## Task statement
Your answer should repeat the entries in full, exactly as given, with no pictures.

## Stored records

Content starts

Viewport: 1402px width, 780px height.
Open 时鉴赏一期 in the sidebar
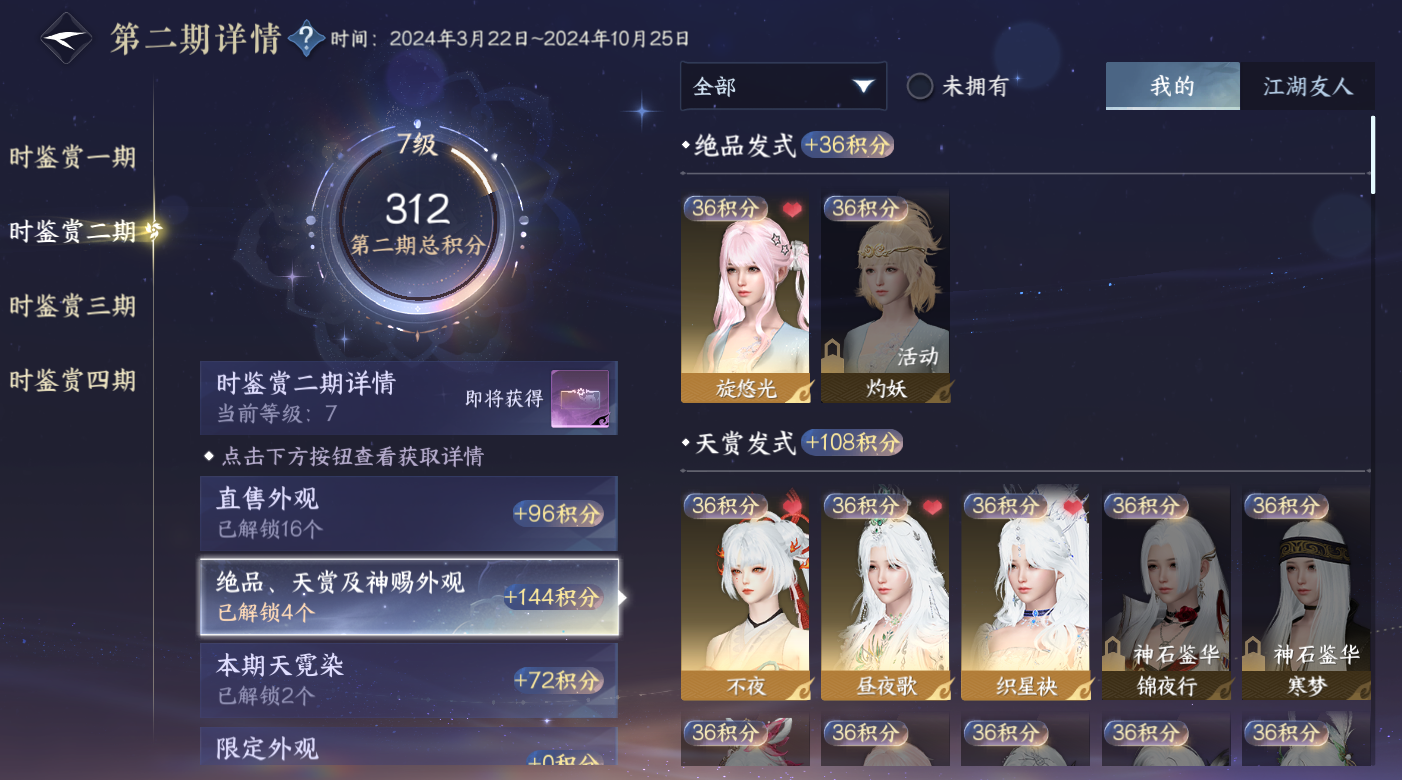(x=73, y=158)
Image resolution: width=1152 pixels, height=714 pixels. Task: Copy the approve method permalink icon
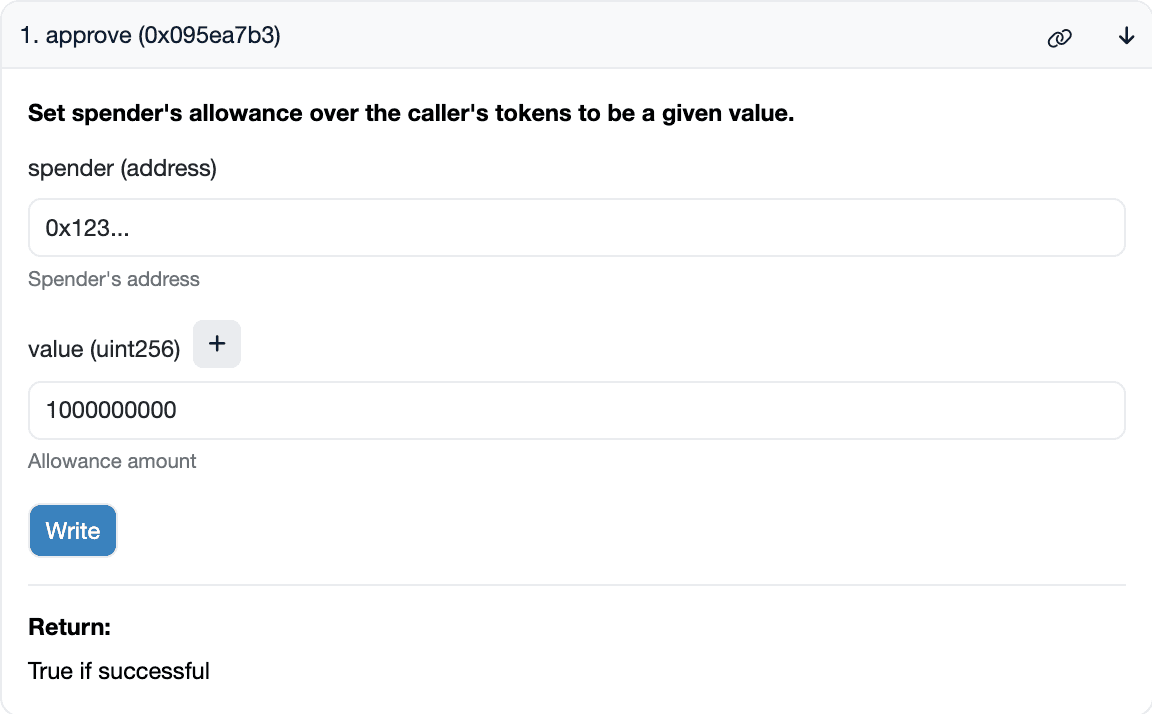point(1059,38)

Content ends

## Completed task
Viewport: 1402px width, 780px height.
Open 时鉴赏一期 in the sidebar
(x=73, y=158)
Image resolution: width=1152 pixels, height=714 pixels. Task: Copy the approve method permalink icon
point(1059,38)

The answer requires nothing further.